New details on voter fraud indictments in Brunswick Co.
Convicted felons, illegal aliens accused of voting
WILMINGTON, N.C. (WECT) - WECT has learned that the felony indictments just handed down by a Brunswick County Grand Jury against eight people accused of voter fraud were the result of routine screening by county election officials to ensure the integrity of the voting process.
Brunswick County Director of Elections Sara LaVere says after elections conclude, her office regularly cross references the list of people who voted with other databases, such as the North Carolina Department of Corrections offender list. After the 2020 election, when running those checks, her office discovered individuals who appeared to be either convicted felons still on probation or parole, or undocumented immigrants who do not have the right to vote.
The county board forwarded that information to the State Board of Elections. State investigators looked into the concerns, and confirmed that the individuals in question were not eligible to vote.
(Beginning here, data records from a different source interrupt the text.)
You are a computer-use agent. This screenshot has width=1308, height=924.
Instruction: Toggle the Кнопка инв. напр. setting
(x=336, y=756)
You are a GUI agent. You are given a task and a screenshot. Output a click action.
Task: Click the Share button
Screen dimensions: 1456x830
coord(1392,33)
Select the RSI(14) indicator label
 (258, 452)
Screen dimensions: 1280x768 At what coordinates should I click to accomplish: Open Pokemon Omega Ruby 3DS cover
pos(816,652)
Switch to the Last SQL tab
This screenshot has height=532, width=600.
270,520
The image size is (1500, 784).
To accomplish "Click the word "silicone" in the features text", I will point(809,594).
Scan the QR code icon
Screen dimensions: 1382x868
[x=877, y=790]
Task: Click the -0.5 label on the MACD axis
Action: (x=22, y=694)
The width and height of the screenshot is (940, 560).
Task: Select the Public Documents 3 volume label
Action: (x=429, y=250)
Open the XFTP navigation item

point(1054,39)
They are now facing felony charges for Swearing Falsely in a Primary or General Election.
Authorities have only released copies of three of the eight voter fraud indictments so far, because they are still trying to serve the rest. Of the three names released, all are convicted felons.
Adam Tate, 29, of Ash was convicted for Armed Robbery in 2014, and served more than five years in prison. His criminal record also includes convictions for Felony Breaking and Entering at a House of Worship in 2012, and misdemeanor drug charges in 2010. He was released from prison in 2019, but was still on parole in 2020.
Johnny McDonald, 66, of Leland served time for a number of felony drug offenses. His most recent conviction was in February of 2020 for Possession of a Schedule II drug, and he received probation following that conviction. Other charges on his lengthy record include Assault on a Policeman and Resisting an Officer.
Amy Keel, 49, of Reigelwood was also indicted for voter fraud. Her record includes a 2019 felony conviction on felony drug charges which earned her probation. Prior to that, she had a number of misdemeanor convictions for Obtaining Property by False Pretenses.
LaVere says convicted felons in North Carolina can have their voting rights restored, but not until after their probation or parole has concluded.
The family of a fourth man indicted for voter fraud told WECT that he received a mailer prompting him to register to vote. LaVere says her office does not send out mass mailings recruiting residents to register, but that during the election cycle, third parties do send those out to people throughout the county. This family says their son assumed he was allowed to register because he received the mailer, and he didn’t realize it was against the law.
The voter registration application warns applicants that “FRAUDULENTLY OR FALSELY COMPLETING THIS FORM IS A CLASS I FELONY UNDER CHAPTER 163 OF THE NC GENERAL STATUTES.” The fine print below that warning specifically asks applicants if they have been convicted of a felony, and if they have “completed [their] sentence, including any probation, post-release supervision or parole.”
The North Carolina Board of Elections released the following statement following the voter fraud indictments:
“We want to remind the public that incidents of unauthorized voting are neither widespread nor nonexistent. The North Carolina State Board of Elections has a dedicated Investigations Division with trained, experienced staff who are required by law to investigate credible allegations of violations, fraud, and irregularities in elections and refer cases to prosecutors when warranted by evidence. These Brunswick County cases are examples of this work. All other questions about these cases should be directed to the District Attorney’s Office. For additional information on the State Board Investigations Division, please see here: https://www.ncsbe.gov/about-elections/election-security/investigations-division.”
It is unclear whether the votes cast by the individuals in question were counted. While the people indicted are accused of voting as far back as the 2020 presidential election, LaVere said some of them may have voted more recently, and the State Board simply handed over all of its findings at one time, recommending they be prosecuted by the Brunswick County District Attorney’s Office.